« Gainsbourg - (vie héroïque) »

Il ne peut être chose aisée que de raconter la vie d’une figure immanente de notre (contre-) culture française, tel que le fut feu Serge Gainsbourg. Le fardeau est étrangement porté par un grand nom de la Bande-dessinée, l’auteur de la magnifique série « Le chat du Rabbin » ou encore travaillant avec les pas moins grands Lewis Trondheim et Manu Larcenet dans la série « Donjon », j’eu nommé Joann Sfar.
Délaissant la plume au profit de la caméra, Sfar ne succomba pourtant pas à la tentation fréquente dans ce genre d’exercice de renier son univers propre, celui du conte fantastique, et tellement poétique.
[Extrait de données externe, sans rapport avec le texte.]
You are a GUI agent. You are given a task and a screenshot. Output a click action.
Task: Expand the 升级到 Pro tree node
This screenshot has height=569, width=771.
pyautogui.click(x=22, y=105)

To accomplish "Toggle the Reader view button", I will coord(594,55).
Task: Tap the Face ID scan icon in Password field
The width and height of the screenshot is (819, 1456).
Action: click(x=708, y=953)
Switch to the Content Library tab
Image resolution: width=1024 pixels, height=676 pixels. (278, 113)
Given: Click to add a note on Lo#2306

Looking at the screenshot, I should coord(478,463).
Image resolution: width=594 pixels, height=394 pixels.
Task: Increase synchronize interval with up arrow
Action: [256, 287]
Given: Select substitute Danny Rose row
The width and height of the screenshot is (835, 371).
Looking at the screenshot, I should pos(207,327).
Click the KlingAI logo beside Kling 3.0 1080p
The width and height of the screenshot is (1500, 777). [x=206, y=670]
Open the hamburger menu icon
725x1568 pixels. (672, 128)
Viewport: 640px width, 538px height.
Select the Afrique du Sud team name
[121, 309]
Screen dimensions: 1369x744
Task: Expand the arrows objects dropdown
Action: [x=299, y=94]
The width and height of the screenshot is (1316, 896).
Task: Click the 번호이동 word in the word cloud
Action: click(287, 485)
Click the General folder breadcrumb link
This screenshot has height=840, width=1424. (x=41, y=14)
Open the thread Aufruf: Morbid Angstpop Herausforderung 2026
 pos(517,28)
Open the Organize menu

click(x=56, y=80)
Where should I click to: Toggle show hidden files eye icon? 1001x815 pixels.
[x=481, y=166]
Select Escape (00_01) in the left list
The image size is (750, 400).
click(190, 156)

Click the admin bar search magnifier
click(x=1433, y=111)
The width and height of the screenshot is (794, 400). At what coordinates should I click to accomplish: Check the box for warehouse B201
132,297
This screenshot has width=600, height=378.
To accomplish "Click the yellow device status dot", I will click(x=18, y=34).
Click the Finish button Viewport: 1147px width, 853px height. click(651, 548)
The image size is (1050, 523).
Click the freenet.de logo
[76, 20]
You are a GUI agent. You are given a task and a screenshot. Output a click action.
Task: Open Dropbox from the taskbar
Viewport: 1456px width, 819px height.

Comment jouer avec l’irréel à travers un personnage tout ce qu’il y’a de plus réel ? Jongler entre Ginsburg, Gainsbourg et Gainsbarre, voila une tâche délicate…
Outre les performances impressionnantes d’une Laetitia Casta en Brigitte Bardot, d’une Anna Mouglalis dans le rôle de Juliette Gréco et surtout du presque inconnu Eric Elmosnino qui signe une prestation remarquable, en s’appropriant le bien difficile rôle principal, sans frôler une seule seconde le pâle simulacre; Outre les multiples clins d’œil amusants avec les participations de Philippe Katerine jouant un Boris Vian justement déjanté, de son comparse Ryad Sattouf interprétant la muse de Fréhel, de Sfar lui-même endossant le rôle de Brassens ou d’une France Gall qui ne plaira surement pas à son fan-club (Sara Forestier), ce qui impressionne surtout ici est l’intelligence du réalisateur, la « force tranquille » (pour voler l’image à une autre grande figure de ces années là ) de Sfar peignant avec la plus grande finesse ce qui n’apparaît a priori n’être qu’un amas confus, qu’un désordre sublime, significatif soit dit en passant des génies par définition déjantés. Mettre de l’ordre dans la vie de Gainsbourg afin d’éviter un scénario décousu fut, semble t-il, une des clés du film.
Pourtant Sfar joue encore de son sens du fantastique, sans dériver pour autant dans la facilité de la fiction. La « gueule », représentation bienvenue d’un Gainsbarre omniprésent et inséparable dans la vie de Gainsbourg, ne tombe pas dans l’absurde qu’aurait pu apporter ce grand Gainsbourg en papier-mâché aux traits physiques exacerbés, mais permet au contraire de mieux cerner le personnage. Il en est de même pour les représentations cartoonesques du juif ou de la tête de choux…
Evitant talentueusement la diabolisation ou l’apologie d’un personnage plus que controversé, Sfar le dépeint avec beaucoup d’affection, qu’il nous transmet admirablement, à travers un univers ne s’affranchissant pas totalement du conte dessiné, à notre plus grand plaisir.